__Problem statement__:
Exactly as they appear below, repeat the lines from the one with "Image resolution: width=238" through the one with "You are a computer-use agent. Viewport: 256px". Drop every picture.
[Data to examine — start]
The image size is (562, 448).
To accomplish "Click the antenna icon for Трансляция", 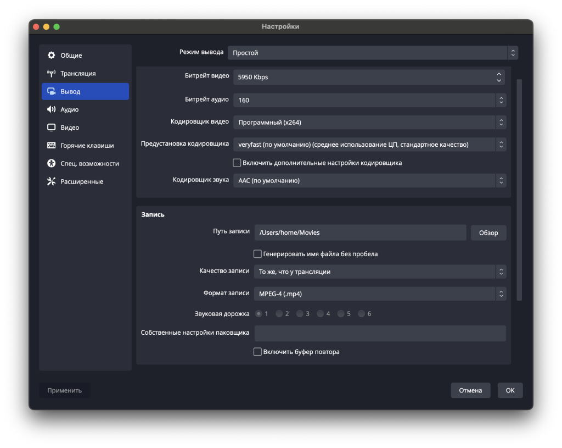I will 51,73.
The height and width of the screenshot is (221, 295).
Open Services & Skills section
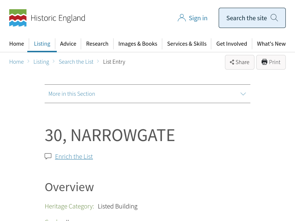tap(187, 43)
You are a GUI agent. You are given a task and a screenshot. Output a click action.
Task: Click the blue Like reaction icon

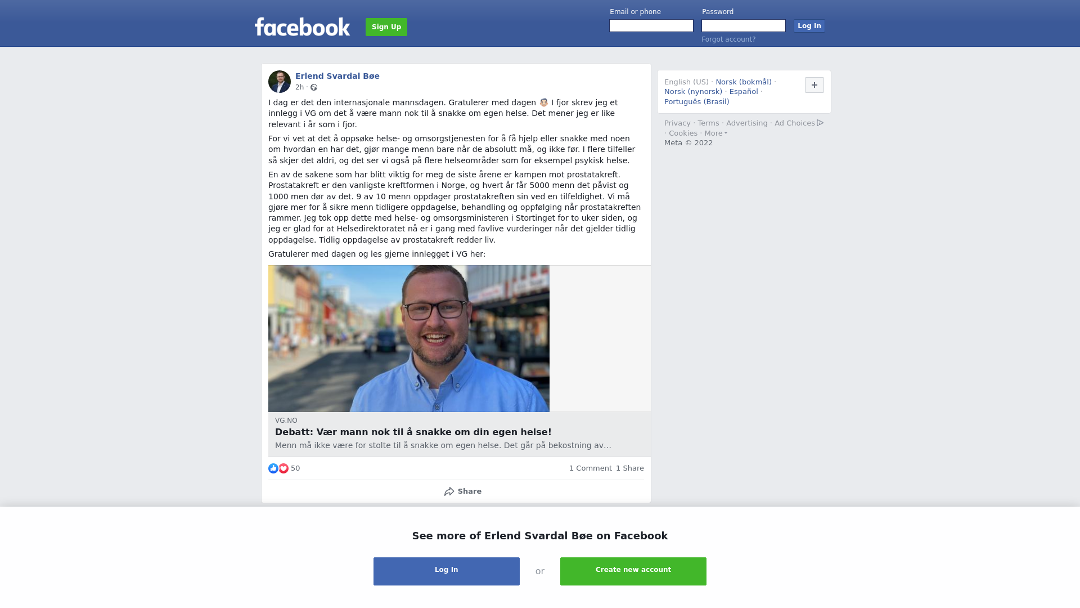(x=273, y=468)
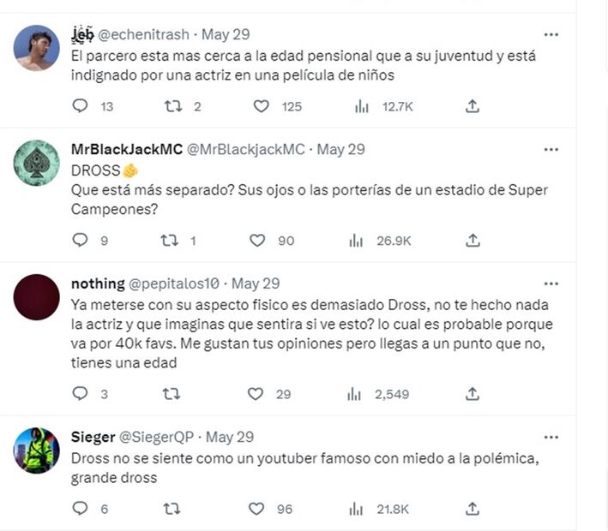
Task: Reply to Sieger's tweet
Action: (x=81, y=509)

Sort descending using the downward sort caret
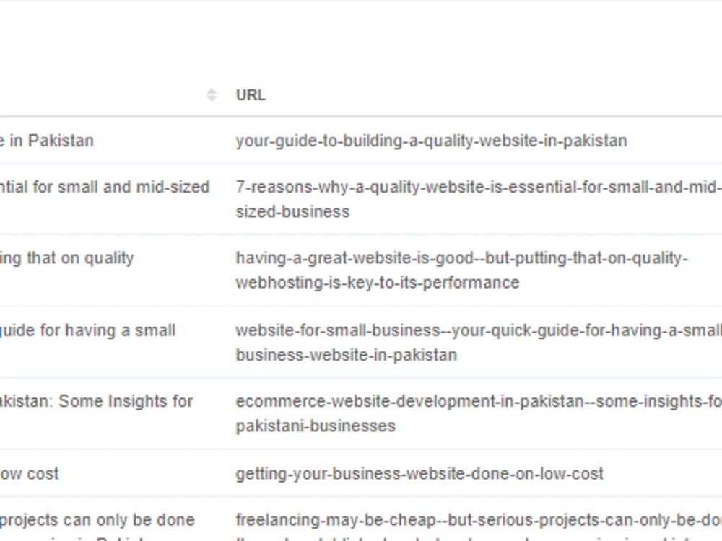coord(212,97)
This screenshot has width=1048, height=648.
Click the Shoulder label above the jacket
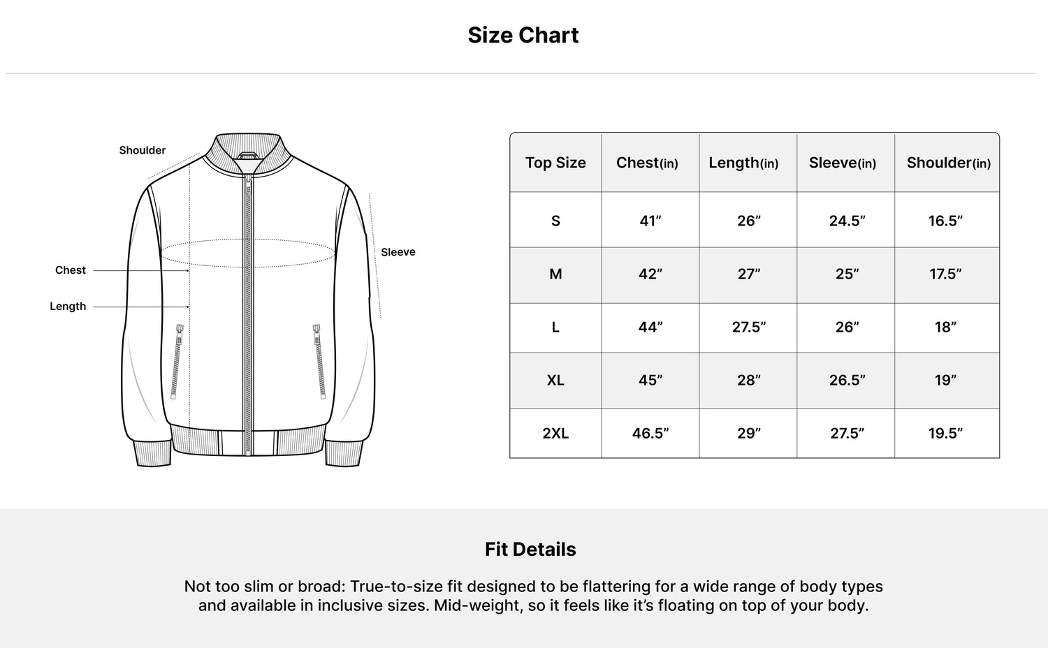coord(143,150)
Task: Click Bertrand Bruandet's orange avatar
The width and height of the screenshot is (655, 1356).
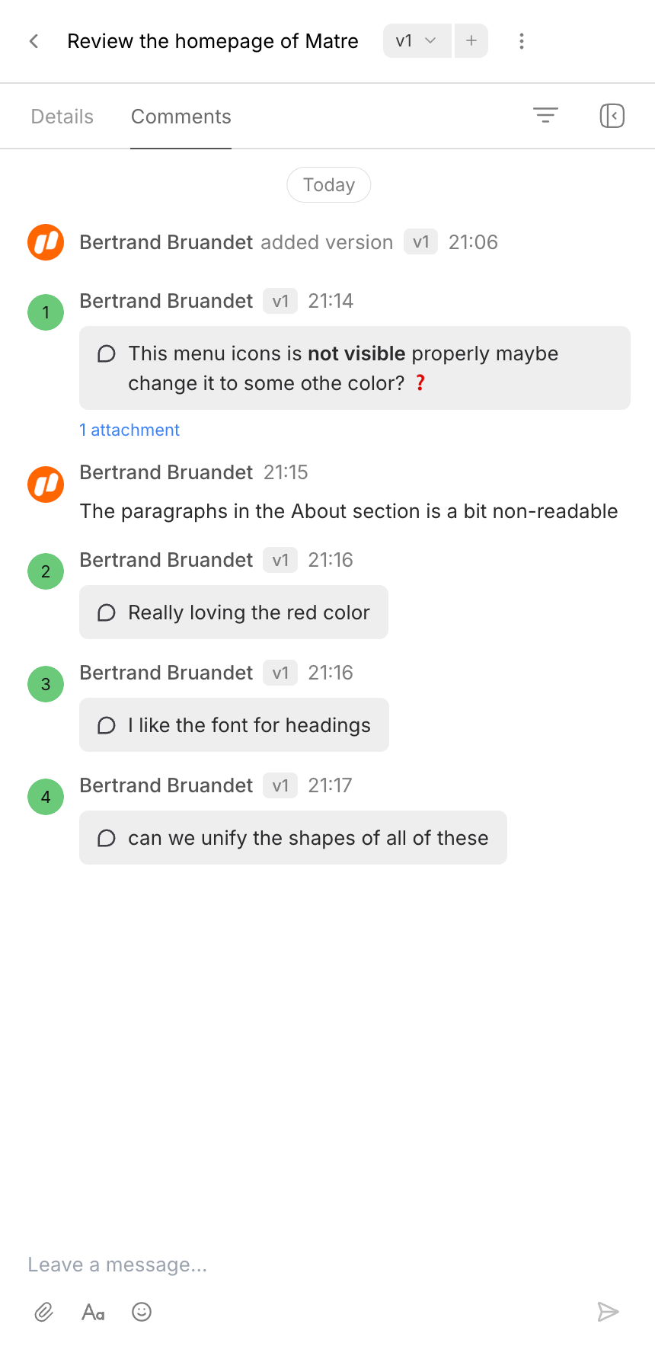Action: point(45,241)
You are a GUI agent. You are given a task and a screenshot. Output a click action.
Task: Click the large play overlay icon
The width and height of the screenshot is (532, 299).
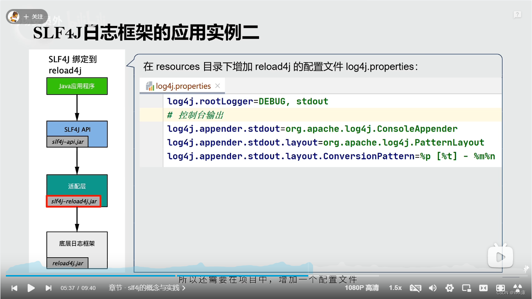point(500,256)
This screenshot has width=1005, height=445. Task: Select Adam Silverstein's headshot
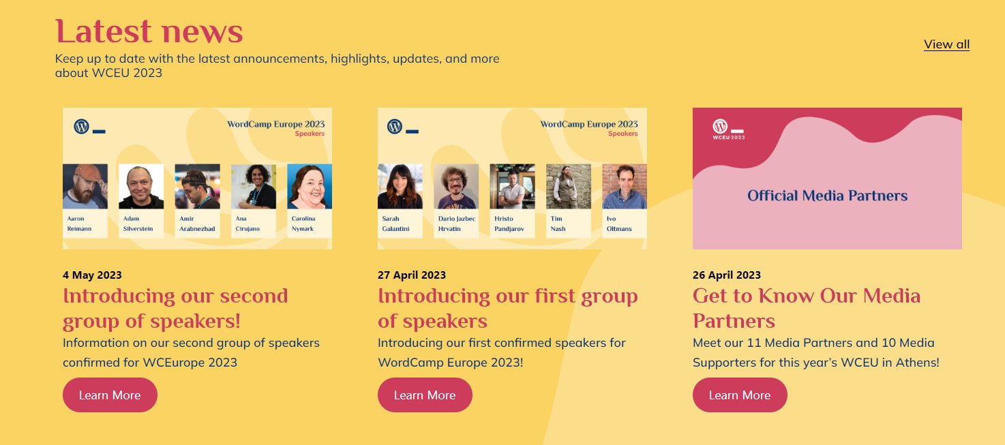coord(141,186)
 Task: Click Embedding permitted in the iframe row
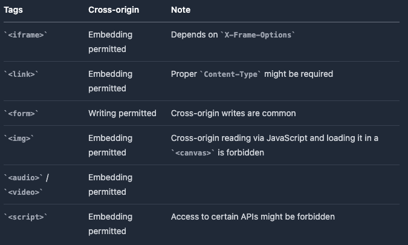coord(110,42)
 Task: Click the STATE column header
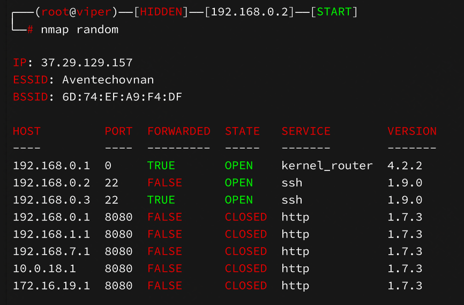click(x=242, y=131)
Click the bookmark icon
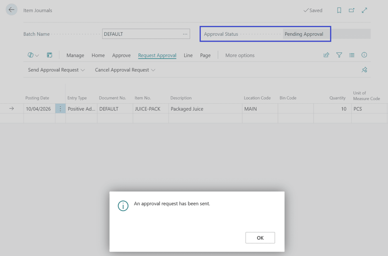Image resolution: width=388 pixels, height=256 pixels. tap(339, 10)
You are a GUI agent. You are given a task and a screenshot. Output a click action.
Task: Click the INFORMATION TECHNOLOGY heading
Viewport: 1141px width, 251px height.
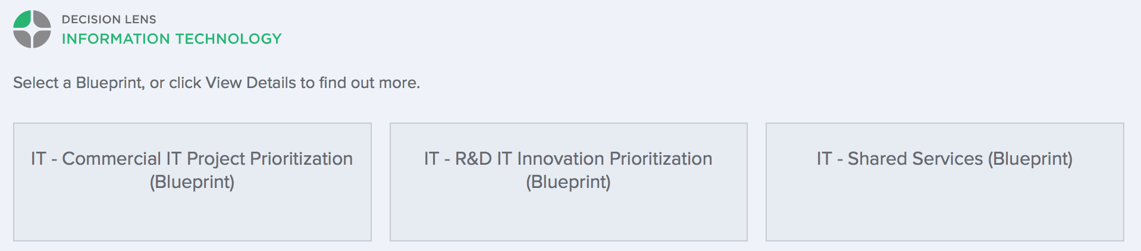coord(171,39)
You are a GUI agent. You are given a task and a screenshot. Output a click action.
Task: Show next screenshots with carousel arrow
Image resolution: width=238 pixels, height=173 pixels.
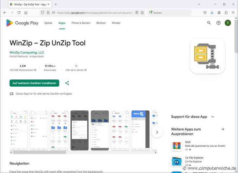(157, 132)
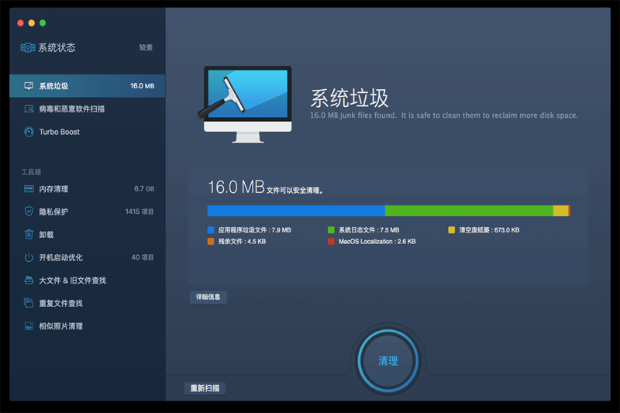Open 相似照片清理 in the sidebar
620x413 pixels.
60,326
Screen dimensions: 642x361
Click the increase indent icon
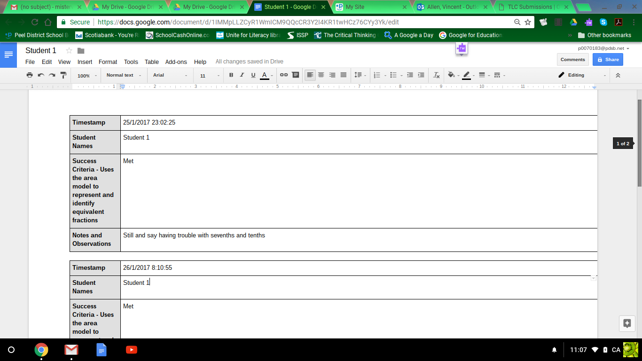(x=421, y=75)
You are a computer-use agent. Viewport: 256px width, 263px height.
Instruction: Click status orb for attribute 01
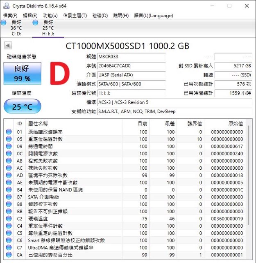9,132
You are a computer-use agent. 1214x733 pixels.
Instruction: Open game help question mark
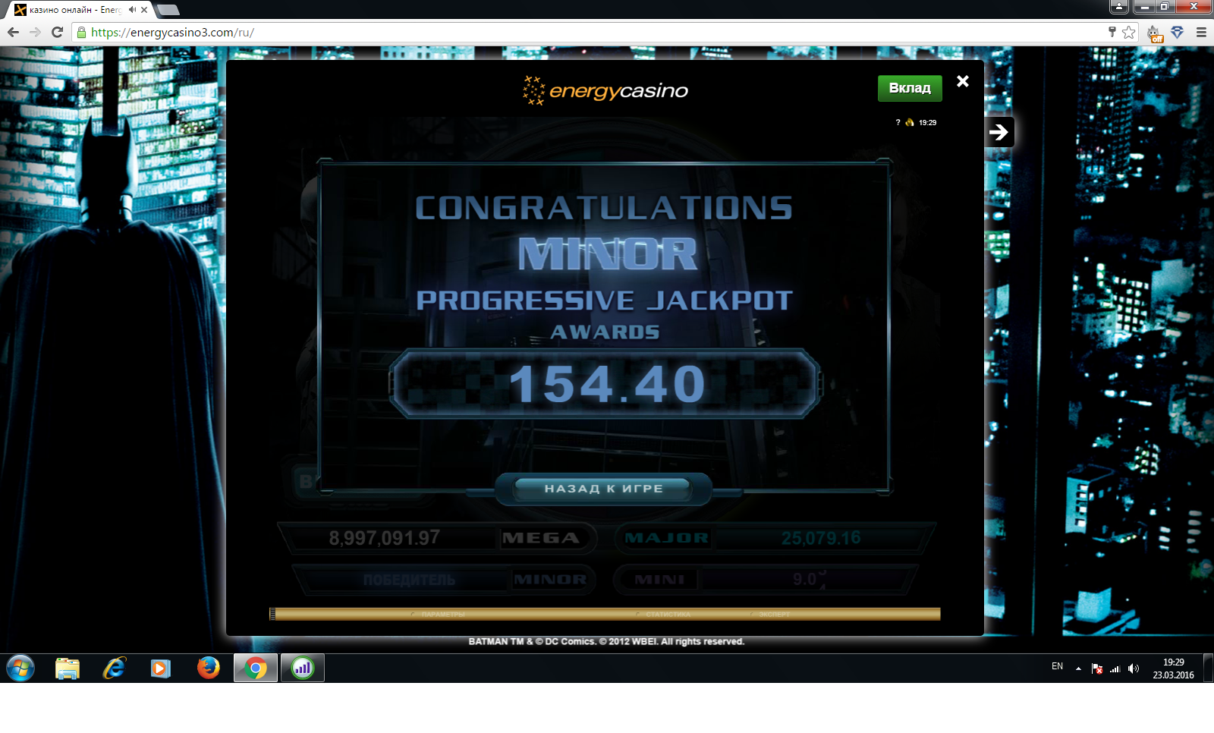(898, 123)
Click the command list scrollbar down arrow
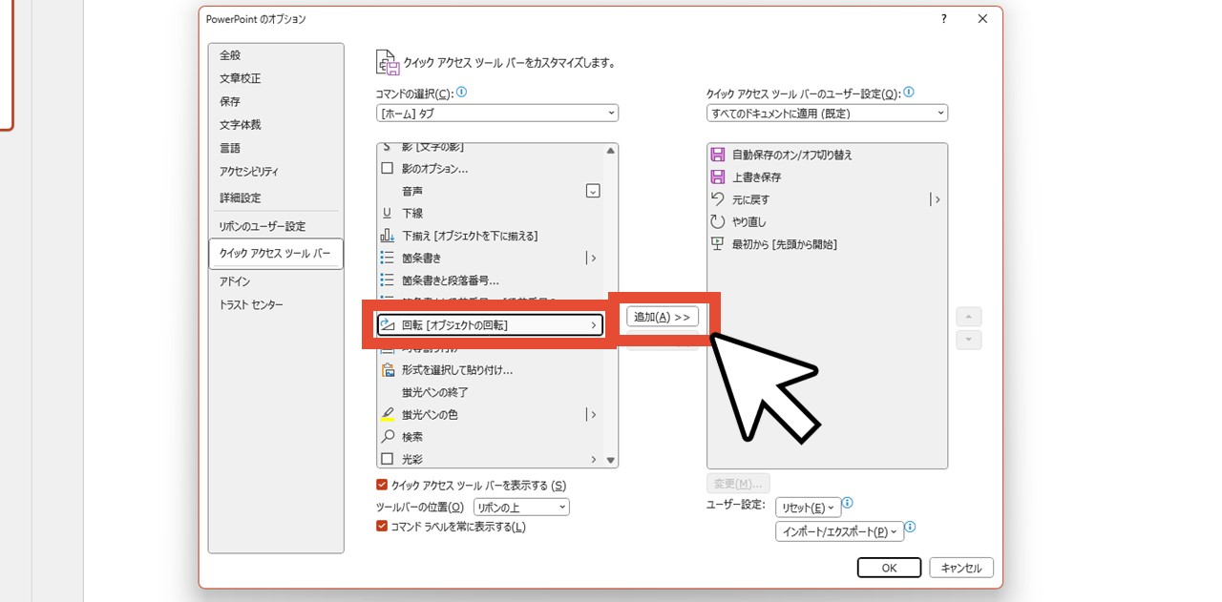This screenshot has width=1222, height=602. pyautogui.click(x=611, y=459)
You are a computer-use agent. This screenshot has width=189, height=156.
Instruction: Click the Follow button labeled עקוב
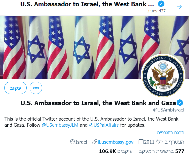point(15,88)
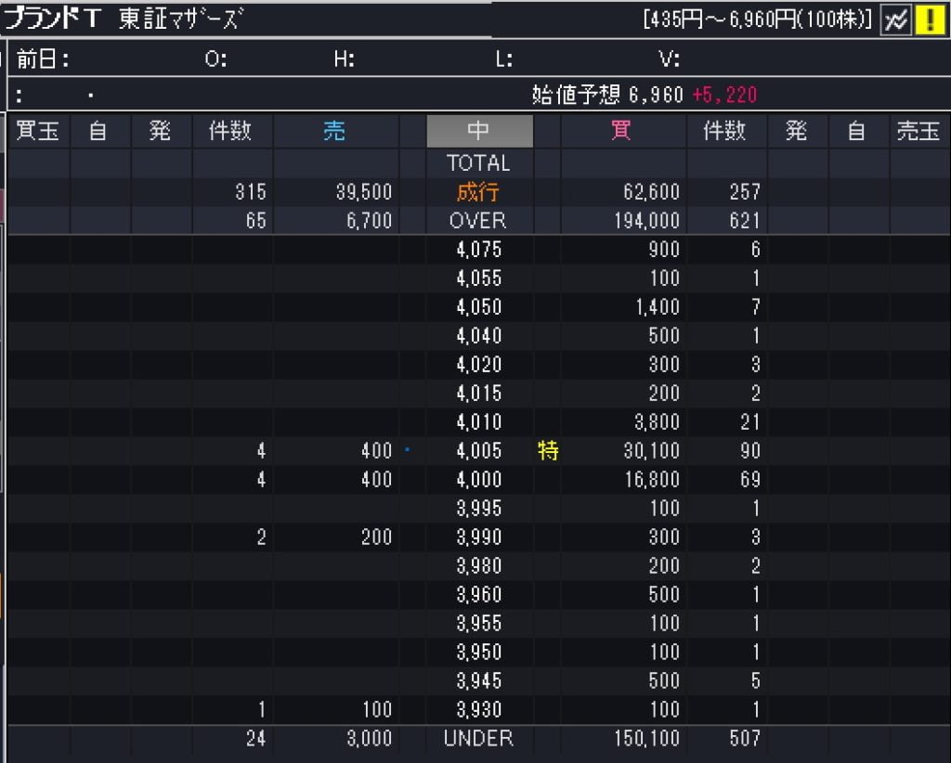Click the UNDER row label
The width and height of the screenshot is (951, 763).
(x=479, y=739)
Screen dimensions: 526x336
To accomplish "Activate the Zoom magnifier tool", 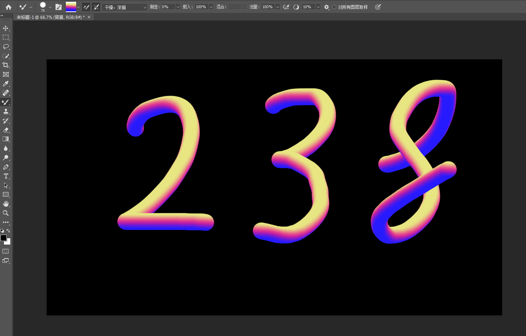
[Data to examine — finish]
__Task output__:
Image resolution: width=238 pixels, height=173 pixels.
(157, 132)
Open 相似照片清理 in the sidebar
620x413 pixels.
60,326
Screen dimensions: 642x361
Click the increase indent icon
(x=421, y=75)
You are a computer-use agent. Viewport: 256px width, 263px height.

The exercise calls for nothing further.